On Sun, 06 May 2012 15:40:50 +0000, Camaleón wrote:

> On Sun, 06 May 2012 14:52:19 +0000, Ramon Hofer wrote:
> 
>> On Sun, 06 May 2012 13:47:59 +0000, Camaleón wrote:
> 
>>>> Then I put the 28 partitions (4x3 + 4x4) in a raid 6?
>>> 
>>> Then you can pair/mix the partitions as you prefer (when using mdadm/
>>> linux raid, I mean). The "layout" (number of disks) and the "raid
>>> level" is up to you, I don't know what's your main goal.
>> 
>> The machine should be a NAS to store backups and serve multimedia
>> content.
> 
> Okay. And how much space are you planning to handle? Do you prefer a big
> pool to store data or you prefer using small chunks? And what about the
> future? Have you tought about expanding the storage capabilities in a
> near future? If yes, how it will be done?

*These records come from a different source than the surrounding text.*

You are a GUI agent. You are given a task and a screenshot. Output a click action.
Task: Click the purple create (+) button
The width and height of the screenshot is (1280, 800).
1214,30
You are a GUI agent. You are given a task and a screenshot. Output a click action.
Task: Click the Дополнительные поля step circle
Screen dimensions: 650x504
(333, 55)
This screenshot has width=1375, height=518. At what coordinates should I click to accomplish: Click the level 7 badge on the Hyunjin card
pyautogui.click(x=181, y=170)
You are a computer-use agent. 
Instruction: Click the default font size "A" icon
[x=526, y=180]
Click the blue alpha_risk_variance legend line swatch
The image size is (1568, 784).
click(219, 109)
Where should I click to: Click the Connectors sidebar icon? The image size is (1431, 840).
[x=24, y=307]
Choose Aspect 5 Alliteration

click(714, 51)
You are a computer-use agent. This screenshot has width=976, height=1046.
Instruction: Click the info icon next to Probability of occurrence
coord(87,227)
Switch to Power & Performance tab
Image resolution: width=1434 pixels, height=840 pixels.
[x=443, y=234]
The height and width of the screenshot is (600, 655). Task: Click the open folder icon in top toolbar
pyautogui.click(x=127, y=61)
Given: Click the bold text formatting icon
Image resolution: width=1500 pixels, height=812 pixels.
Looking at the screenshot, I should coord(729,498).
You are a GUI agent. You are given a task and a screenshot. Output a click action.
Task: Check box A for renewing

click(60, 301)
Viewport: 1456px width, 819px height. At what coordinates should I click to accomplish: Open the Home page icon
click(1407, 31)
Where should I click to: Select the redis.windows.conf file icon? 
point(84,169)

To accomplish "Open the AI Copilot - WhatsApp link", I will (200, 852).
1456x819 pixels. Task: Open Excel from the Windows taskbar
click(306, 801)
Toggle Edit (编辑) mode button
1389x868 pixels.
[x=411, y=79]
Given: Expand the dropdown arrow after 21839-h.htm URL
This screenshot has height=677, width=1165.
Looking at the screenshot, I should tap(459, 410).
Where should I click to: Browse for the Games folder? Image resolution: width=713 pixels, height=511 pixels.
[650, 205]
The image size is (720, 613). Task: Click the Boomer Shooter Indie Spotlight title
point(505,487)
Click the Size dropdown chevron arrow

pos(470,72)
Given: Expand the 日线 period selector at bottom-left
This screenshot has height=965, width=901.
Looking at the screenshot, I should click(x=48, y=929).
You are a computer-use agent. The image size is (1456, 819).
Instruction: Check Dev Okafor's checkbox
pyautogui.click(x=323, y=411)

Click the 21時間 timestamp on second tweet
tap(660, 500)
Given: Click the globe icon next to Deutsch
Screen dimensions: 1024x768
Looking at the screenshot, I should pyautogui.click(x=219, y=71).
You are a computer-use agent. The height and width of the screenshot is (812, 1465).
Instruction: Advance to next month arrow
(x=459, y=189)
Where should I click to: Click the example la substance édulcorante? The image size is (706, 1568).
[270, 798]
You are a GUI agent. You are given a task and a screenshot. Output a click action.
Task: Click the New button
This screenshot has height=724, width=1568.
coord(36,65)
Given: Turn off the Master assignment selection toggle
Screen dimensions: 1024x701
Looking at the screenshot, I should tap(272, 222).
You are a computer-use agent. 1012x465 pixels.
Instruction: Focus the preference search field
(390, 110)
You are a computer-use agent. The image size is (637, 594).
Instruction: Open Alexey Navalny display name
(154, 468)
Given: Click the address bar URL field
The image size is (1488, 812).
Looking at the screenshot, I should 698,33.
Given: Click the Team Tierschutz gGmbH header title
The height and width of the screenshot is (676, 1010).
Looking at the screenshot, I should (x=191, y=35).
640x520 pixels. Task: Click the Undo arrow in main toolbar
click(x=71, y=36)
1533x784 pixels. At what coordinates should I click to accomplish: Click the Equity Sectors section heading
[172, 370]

My initial plan was to use 16 slots as raid5 with four disks per array. 
Then I wanted to use four slots as mythtv storage groups so the disks 
won't be in an array.
But now I'm quite fscinated with the 500 GB partitions raid6. It's very 
flexible. Maybe I'll have a harder time to set it up and won't be able to 
use hw raid which both you and Stan advice me to use...

<snipped>

>> Since I already start with 2x 500 GB disks for the OS, 4x 1.5 TB and 4x
>> 2 TB I think this could be a good solution. I probably will add 3 TB
>> disks if I will need more space or one disk fails: creating md5 and md6
>> :-)
>> 
>> Or is there something I'm missing?
> 
> I can't really tell, my head is baffled with all that parities,
> partitions and raid volumes 8-)

Yes sorry. I even confused myself :-o


> What you can do, should you finally decide to go for a linux raid, is
> creating a virtual machine to simulate what will be your NAS environment
> and start testing the raid layout from there. This way, any error can be
> easily reverted with no other annoying side-effects :-)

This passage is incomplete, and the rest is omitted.